Upgrading the performance of La2Mo2O9-based solid oxide fuel cell under single chamber conditions

Various anode-supported solid oxide fuel cells (SOFC), based on 10 mol% Dy-doped La2Mo2O9 (LDM) electrolyte, are prepared analytically and operated under single chamber conditions to explore the connections between electrode and power performance. The cathode of tested SOFCs is compositionally graded with three composites of samarium strontium cobaltite and Gd-doped ceria (GDC) to relax the thermal stress, because of sizable thermal expansion differences above 400 °C. We focus the research attention on varying the anode pore structure and composition to promote the power performance in methane/air mixture at 700 °C. For the one-layer support of GDC+NiO+LDM anode, addition of 10 wt% graphite minimizes its mass transport resistance through creating 8–5 μm long and ∼1 μm wide slit-shaped pores. The graphite pore former raises the peak power value by 80 mW cm−2. Adopting a more porous and active outer layer, the double-layer support further enhances the cell power.
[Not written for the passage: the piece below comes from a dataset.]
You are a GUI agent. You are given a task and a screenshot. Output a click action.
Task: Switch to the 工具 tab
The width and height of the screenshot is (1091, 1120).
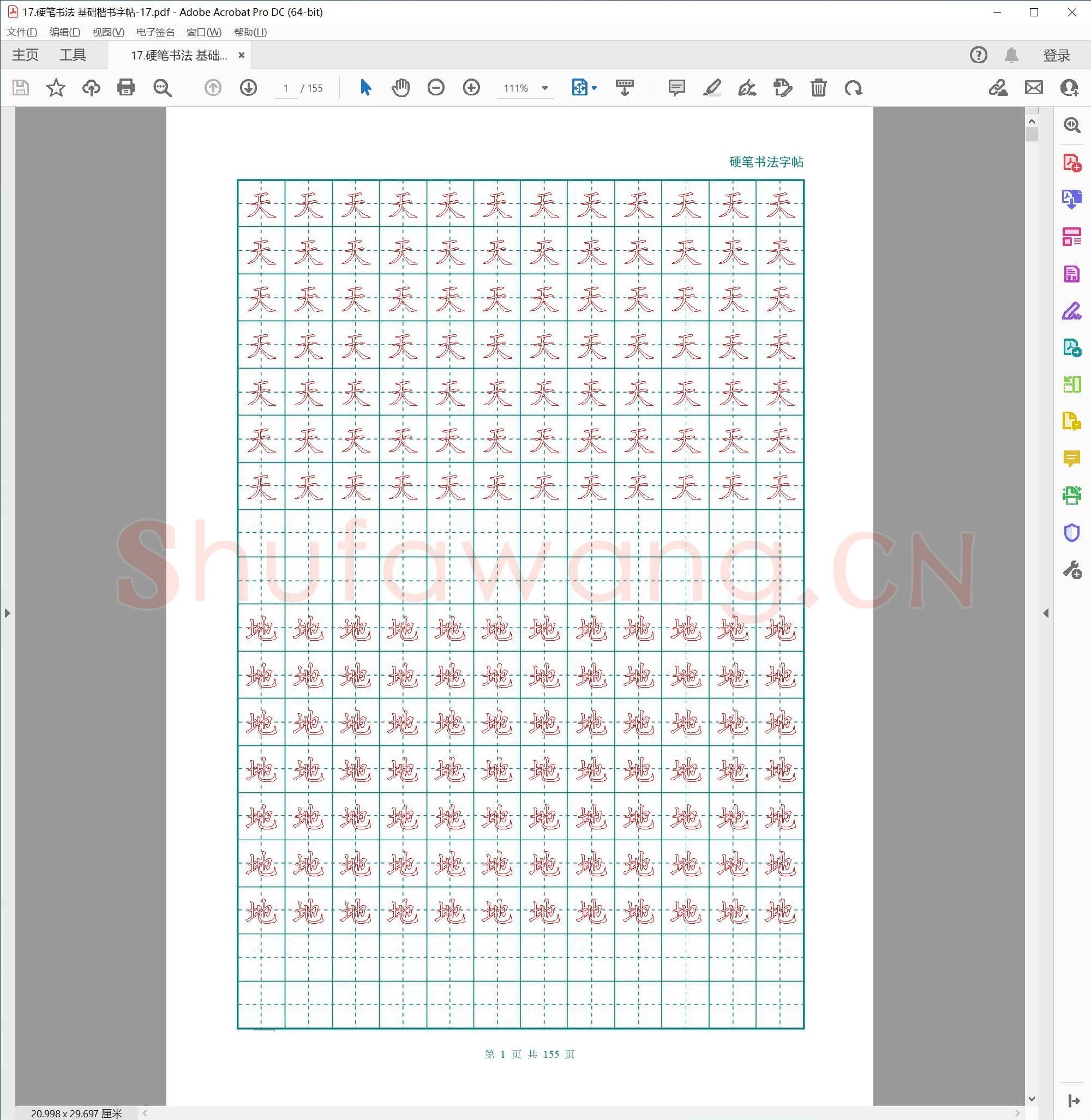(x=73, y=55)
The peak power was first raised by 48 mW cm−2, using an outer layer that was prepared with 63 wt% NiO. Dosing 3% Pd on this outer layer uplifts another 59 mW cm−2. In this study, with an improved anode, the peak power value reaches 437 mW cm−2.

► Anode-supported SOFCs based on La2Mo2O9 are designed and in-situ initialized.
► The matching SSC + GDC cathode is compositionally graded.
► The double-layer GDC+NiO+LDM anode has a more porous and active outer layer.
► With an improved anode, the peak power is raised from 220 to 437 mW cm−2 at 700 °C.